● TEXT EXTRACT:
SOPA – The slippery slope?
The Stop Online Piracy Act SOPA and its senate companion Protect IP Act PIPA are causing all sorts of bother on the internet today with sites such as Wikipaedia closing down in protest.
Superficially, this is about Silicon Valley disrupting the media industry. We’ve seen the effect of downloads on the music industry and the Film and Television industries don’t want any repeat of that scenario thank you very much!
The case of the start up band who have to pay for their rehearsal space, pay to print up CDs and Publicity material, hoping to make at least some money back through sales, only to have their hopes dashed by cynical downloaders purloining their content for free is also well heard. I am a photographer and have found my photographs on Google, adorning sites I’ve never heard of. A magazine recently offered me the princely sum of £2 for one picture – an improvement on last year when two magazines with high street distribution deals printed photographs of mine for no fee! At first glance, this embattled artist is tempted to agree that SOPA is not a bad thing.
But of course embattled artists are not the only losers, and if any government is passing legislation solely to protect the rights of struggling artists, frankly I’ll eat my hat. There are other players with much more to lose, and this is why there is such a fuss about SOPA.

● STORED ROWS:
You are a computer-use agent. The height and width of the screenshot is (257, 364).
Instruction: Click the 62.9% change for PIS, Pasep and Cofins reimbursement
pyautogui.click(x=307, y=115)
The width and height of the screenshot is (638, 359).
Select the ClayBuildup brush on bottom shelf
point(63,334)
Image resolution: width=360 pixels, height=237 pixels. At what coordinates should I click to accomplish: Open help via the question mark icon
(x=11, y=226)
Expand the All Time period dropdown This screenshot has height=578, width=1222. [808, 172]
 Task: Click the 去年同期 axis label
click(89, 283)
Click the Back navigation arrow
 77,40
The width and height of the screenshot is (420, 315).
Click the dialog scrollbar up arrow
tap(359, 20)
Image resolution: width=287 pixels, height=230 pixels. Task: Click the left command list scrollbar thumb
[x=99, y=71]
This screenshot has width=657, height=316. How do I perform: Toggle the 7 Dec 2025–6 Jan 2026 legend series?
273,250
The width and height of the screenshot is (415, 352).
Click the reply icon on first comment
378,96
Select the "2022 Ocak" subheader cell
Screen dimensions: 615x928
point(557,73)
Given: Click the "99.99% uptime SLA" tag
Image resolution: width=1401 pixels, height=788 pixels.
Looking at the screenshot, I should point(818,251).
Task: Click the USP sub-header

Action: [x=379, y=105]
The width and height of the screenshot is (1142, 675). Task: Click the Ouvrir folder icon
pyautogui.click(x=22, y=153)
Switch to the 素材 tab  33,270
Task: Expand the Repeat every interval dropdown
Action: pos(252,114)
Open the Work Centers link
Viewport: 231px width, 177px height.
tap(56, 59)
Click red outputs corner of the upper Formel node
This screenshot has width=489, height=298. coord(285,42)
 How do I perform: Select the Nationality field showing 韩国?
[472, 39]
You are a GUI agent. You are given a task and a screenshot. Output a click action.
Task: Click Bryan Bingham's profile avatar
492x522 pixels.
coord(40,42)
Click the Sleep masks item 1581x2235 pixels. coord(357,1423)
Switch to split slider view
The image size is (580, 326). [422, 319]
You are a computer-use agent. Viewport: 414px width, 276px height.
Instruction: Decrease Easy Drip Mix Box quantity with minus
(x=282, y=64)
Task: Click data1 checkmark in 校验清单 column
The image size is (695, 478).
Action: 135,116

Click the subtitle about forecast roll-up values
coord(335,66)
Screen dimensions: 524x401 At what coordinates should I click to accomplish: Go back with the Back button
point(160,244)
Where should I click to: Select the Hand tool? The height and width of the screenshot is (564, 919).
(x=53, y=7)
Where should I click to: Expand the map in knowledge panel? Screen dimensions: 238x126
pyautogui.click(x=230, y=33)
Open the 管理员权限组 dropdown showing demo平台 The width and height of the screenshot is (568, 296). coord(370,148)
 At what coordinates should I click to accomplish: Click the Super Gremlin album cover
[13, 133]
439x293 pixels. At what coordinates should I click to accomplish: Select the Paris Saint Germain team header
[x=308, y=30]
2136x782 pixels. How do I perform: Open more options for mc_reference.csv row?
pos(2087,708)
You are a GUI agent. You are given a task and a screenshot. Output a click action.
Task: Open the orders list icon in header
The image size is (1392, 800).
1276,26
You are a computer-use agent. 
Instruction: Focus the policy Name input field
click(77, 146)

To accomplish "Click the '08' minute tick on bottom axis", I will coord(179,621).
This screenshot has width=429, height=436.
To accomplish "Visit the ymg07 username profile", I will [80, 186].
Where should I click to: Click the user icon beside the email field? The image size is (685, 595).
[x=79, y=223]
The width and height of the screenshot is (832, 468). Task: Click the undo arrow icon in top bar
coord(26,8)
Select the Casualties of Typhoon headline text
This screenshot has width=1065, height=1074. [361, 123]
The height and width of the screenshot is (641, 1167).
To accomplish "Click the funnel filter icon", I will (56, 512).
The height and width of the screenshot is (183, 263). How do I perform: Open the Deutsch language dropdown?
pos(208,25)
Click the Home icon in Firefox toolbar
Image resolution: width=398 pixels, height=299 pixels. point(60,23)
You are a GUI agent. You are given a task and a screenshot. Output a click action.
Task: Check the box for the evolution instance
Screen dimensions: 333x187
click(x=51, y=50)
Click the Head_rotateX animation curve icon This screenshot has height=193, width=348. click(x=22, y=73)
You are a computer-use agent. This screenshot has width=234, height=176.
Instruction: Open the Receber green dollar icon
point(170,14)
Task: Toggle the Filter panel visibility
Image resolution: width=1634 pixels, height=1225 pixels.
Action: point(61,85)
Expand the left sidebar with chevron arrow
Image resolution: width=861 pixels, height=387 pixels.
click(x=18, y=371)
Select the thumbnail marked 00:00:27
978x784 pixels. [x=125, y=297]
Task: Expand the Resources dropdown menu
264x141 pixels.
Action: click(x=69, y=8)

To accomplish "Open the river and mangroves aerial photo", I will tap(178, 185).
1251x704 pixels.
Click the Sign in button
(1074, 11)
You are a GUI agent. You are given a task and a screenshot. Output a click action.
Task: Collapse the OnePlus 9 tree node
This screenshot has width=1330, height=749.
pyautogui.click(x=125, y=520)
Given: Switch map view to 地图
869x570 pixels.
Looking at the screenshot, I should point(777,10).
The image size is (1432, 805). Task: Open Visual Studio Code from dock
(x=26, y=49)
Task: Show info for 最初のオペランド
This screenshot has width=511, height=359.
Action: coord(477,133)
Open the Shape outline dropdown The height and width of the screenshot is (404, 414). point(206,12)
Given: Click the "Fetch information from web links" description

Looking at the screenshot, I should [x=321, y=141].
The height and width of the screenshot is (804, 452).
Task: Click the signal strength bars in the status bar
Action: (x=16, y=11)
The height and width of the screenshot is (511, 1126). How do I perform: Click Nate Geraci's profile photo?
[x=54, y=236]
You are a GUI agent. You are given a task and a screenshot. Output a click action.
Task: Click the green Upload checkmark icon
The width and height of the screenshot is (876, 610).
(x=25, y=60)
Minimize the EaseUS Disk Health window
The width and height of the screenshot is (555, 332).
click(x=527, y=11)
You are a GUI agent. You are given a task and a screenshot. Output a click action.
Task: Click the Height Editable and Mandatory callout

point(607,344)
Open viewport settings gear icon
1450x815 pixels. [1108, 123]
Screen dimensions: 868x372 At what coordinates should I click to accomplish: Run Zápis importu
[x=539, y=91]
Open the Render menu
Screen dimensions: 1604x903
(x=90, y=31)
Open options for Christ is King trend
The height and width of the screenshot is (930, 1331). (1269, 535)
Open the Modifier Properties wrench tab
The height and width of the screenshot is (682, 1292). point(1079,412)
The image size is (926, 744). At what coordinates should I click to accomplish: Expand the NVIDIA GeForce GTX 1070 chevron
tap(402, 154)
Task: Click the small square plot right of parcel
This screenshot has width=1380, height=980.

● WRITTEN REQUEST A: Based on the SOPA article, decide whether each statement agrees with it: (i) The author is a photographer. (ii) A magazine recently offered the author £5 for one picture. (iii) PIPA is the senate companion of SOPA. Answer yes or no for each and quote the words that decide it.
● WRITTEN REQUEST B: List every expense that the SOPA article says the start-up band has to pay for.
● WRITTEN REQUEST C: Write the next part of the SOPA article, continuing from its final sentence.

● WRITTEN RESPONSE A:
(i) Yes: "I am a photographer and have found my photographs on Google"
(ii) No: "A magazine recently offered me the princely sum of £2 for one picture"
(iii) Yes: "The Stop Online Piracy Act SOPA and its senate companion Protect IP Act PIPA"

● WRITTEN RESPONSE B:
- Rehearsal space
- Printing CDs
- Printing publicity material

● WRITTEN RESPONSE C:
This debate is about control. Control over the internet. Or to put it crudely, delivery of the internet into the hands of the vested interests providing content through established channels like print, film and CD.
Link sharing sites such as Reddit, Twitter, StumbleUpon, Digg etc will under the proposed acts be liable for prosecution if they are found to be distributing links to unoriginal material. In effect, this makes them vulnerable to frivolous litigation like never before. Big companies have deep pockets and will have no qualms about bankrupting the pretenders to their throne by forcing lawsuits to be defended.
The sponsorship of government advising think tanks by corporate interests has also been well documented as has the use of lobbyists by various industries to influence government thinking. The extent to which News International influenced successive elections in the UK can only be guessed at, but it is well documented that Rebekah Wade was a regular guest at the homes and offices of successive prime ministers. No coincidence when the Murdoch owned Sun, News of the World and Times all backed the same horse.
The appointment of Murdoch fan Jeremy Hunt to the Ministry of Culture and the subsequent proposal to allow Murdoch’s bid for BSkyB to be waved through could be interpreted as payback for the press support for the Tories before the election. It was only stopped by furious protests from the public and one newspaper’s, The Guardian, tireless quest to expose the illegal activities taking place in the News of the World under the auspices of …Rebekah Wade. Nobody should remain in any doubt that corporate interests influence and in some cases dictate government policy.
SOPA and its little brother PIPA are merely the instruments by which the corporate interests that control the old media, hope to wrest control of the new media away from Silicon Valley. It should be resisted at all costs, not because we prefer anarchy, but because democracy is founded on freedom of choice and if there is no freedom of information then there is no freedom of choice. I don’t mind sacrificing a few photographs to uphold that principle.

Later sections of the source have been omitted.